A maximum queue depth can be configured for client queues so that clients are closed
if their message backlog becomes too large.
The maximum queue depth must be chosen carefully as a large size might lead to excessive
memory usage and vulnerability to Denial of Service attacks, whilst a small size can
lead to slow clients being disconnected too frequently.
Client queues do not take any memory, as
a Zero Copy paradigm, but there are consequences in setting them too small or too large.

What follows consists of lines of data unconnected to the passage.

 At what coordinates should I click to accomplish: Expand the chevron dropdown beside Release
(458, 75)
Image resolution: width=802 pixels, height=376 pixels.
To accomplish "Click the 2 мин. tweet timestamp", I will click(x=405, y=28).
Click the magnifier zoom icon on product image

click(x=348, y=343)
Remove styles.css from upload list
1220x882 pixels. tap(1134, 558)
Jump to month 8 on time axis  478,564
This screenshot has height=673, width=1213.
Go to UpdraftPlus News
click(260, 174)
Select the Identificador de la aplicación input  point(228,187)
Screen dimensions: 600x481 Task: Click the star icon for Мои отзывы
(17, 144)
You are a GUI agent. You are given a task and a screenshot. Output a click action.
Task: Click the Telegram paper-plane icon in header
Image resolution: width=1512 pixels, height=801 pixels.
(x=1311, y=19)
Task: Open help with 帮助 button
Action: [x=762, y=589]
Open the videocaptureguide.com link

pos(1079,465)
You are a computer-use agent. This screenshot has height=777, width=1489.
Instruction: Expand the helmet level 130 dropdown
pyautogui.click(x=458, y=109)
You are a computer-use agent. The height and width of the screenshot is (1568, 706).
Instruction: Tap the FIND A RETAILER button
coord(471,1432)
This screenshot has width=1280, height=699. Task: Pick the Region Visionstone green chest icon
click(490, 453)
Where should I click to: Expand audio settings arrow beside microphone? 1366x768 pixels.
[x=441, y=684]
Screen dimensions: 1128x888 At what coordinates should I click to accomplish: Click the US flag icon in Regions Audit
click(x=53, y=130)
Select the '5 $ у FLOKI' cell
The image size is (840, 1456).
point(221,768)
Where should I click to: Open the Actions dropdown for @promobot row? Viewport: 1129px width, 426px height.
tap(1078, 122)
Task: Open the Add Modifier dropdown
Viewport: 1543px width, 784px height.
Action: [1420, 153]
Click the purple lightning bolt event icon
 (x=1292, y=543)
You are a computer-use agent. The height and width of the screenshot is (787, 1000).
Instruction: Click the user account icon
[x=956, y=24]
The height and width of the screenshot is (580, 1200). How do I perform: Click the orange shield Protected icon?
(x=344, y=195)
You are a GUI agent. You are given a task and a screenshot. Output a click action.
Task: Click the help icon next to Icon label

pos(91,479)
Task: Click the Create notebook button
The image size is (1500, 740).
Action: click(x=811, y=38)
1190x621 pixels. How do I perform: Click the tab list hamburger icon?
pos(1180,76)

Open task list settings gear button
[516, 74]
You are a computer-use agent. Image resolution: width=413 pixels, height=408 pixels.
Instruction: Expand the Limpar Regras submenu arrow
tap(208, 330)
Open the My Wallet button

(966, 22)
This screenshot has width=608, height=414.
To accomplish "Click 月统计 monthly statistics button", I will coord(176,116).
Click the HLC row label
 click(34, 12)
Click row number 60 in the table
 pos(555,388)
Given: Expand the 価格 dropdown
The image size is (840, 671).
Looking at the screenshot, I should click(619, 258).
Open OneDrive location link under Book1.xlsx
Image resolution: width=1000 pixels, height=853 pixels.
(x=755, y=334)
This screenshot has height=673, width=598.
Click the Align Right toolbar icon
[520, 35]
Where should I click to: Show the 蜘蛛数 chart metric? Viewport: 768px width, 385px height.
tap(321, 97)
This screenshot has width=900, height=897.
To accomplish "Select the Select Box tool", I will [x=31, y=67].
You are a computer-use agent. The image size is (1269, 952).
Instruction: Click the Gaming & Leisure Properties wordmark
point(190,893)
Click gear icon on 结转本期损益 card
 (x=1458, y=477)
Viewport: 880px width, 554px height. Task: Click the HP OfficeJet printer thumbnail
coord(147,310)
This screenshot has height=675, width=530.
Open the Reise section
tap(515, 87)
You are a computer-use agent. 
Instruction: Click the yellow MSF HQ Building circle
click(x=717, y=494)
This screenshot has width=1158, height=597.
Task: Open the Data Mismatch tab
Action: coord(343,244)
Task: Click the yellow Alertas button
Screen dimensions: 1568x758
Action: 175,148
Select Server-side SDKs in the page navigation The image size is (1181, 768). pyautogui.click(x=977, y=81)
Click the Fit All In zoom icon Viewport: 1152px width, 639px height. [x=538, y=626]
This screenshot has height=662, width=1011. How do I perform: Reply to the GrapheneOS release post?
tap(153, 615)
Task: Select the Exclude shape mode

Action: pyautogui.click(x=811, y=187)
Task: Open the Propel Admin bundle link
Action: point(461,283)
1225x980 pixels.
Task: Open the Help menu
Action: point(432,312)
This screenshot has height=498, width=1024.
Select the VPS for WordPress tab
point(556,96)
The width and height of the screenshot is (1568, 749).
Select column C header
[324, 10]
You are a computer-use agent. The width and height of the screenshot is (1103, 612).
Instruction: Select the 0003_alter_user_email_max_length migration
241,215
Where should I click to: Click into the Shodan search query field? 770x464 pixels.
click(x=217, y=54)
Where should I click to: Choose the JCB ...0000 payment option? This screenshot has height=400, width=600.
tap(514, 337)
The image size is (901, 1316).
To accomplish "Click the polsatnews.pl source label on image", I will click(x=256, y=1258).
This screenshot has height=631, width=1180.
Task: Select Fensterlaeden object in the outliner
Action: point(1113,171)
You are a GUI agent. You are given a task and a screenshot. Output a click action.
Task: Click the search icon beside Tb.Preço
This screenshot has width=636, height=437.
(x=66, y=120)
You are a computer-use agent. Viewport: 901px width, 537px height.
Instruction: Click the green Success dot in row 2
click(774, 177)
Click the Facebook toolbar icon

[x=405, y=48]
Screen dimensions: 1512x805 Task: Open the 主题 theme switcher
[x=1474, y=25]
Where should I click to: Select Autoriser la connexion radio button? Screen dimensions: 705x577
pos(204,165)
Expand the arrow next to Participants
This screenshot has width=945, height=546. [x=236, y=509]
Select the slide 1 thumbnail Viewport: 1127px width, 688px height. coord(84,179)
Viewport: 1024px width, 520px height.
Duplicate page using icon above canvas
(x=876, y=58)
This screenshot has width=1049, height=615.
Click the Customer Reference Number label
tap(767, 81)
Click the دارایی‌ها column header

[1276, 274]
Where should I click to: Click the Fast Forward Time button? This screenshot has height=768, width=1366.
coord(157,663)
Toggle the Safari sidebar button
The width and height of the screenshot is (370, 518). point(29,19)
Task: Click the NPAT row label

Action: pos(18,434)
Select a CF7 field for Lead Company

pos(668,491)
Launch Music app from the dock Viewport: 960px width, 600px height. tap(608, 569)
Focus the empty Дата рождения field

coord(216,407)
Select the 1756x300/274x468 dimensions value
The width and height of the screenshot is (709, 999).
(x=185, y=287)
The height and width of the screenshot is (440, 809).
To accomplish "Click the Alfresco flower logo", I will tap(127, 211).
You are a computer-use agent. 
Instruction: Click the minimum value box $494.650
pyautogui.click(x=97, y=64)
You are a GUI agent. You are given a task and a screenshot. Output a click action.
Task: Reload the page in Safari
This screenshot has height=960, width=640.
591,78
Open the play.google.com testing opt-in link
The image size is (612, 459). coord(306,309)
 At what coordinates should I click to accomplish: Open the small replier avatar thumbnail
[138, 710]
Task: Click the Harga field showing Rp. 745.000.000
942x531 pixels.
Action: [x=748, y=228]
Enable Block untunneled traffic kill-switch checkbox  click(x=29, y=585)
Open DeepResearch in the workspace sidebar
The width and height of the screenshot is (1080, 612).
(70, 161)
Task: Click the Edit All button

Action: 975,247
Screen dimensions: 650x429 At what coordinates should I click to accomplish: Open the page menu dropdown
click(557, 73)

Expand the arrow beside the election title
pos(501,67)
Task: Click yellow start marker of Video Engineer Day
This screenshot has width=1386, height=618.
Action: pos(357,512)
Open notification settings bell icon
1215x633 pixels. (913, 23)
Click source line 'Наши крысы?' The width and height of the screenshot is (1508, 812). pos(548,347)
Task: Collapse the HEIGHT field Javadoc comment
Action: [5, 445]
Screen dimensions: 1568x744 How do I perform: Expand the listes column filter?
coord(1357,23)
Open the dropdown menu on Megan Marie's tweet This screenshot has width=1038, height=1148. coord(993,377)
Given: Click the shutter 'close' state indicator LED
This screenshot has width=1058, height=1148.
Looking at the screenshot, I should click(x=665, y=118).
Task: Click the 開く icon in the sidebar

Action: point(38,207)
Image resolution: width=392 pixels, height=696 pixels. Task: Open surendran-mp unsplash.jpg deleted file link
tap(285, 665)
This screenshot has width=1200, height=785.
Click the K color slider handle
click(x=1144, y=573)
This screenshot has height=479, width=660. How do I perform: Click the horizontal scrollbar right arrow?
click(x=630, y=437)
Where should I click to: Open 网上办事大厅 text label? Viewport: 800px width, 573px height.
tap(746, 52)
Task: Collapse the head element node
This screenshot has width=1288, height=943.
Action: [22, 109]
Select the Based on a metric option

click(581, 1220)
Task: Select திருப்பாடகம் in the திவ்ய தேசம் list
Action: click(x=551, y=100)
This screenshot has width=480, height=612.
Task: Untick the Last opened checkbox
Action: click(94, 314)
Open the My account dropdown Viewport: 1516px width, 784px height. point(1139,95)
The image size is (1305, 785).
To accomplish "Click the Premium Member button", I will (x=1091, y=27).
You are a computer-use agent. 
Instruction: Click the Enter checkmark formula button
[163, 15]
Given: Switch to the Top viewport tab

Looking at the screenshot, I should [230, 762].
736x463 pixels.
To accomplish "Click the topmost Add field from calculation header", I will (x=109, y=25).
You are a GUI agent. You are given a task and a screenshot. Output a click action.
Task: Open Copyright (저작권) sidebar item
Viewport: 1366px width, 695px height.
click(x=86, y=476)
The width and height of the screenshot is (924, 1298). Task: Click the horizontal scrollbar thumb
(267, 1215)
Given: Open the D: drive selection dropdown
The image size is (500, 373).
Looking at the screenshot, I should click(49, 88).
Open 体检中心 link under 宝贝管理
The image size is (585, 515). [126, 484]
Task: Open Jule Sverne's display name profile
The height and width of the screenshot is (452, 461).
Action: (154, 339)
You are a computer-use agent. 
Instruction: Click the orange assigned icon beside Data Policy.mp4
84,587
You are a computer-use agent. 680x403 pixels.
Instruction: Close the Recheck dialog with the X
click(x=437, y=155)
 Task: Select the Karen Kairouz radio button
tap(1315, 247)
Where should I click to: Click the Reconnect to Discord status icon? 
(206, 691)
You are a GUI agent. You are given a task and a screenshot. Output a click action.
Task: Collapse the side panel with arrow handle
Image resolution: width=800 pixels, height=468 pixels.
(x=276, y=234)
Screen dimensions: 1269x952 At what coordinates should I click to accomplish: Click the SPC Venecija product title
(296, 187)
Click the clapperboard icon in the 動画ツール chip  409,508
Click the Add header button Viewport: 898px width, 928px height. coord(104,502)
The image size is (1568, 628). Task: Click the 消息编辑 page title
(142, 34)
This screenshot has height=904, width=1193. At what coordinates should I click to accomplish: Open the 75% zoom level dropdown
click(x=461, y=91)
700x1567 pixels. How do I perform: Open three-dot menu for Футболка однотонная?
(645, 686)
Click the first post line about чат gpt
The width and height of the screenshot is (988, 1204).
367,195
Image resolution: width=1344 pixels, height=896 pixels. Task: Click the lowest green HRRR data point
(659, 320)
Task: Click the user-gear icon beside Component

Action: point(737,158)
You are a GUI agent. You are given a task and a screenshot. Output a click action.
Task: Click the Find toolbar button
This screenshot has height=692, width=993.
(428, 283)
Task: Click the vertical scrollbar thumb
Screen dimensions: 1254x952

If the client queue is set too small, once the client has filled its queue the
server closes the client.
When considering queue depth take into account the average message size and publication
rate. Messages that are held in the client queue are not garbage collected and can get
promoted, which increases their impact on GC pressure. If messages in the client queue
build up, consider the maximum delay in the context of you application. For example:
Assuming 100 bytes is the average message size and the application is publishing an
average of 100 messages per second. If the client queue is setup to have a maximum depth
of 1000 messages this means we allow messages to build up for a slow client for up to 10
seconds, during this time a slow client is building up a cache of 100,000 bytes of messages
to be sent.
Note: It is natural for queues to build up a little with spikes in
publication rate or momentary bandwidth limits, but the tolerance to such delays is
expressed in the client queue depth and must be considered in that context.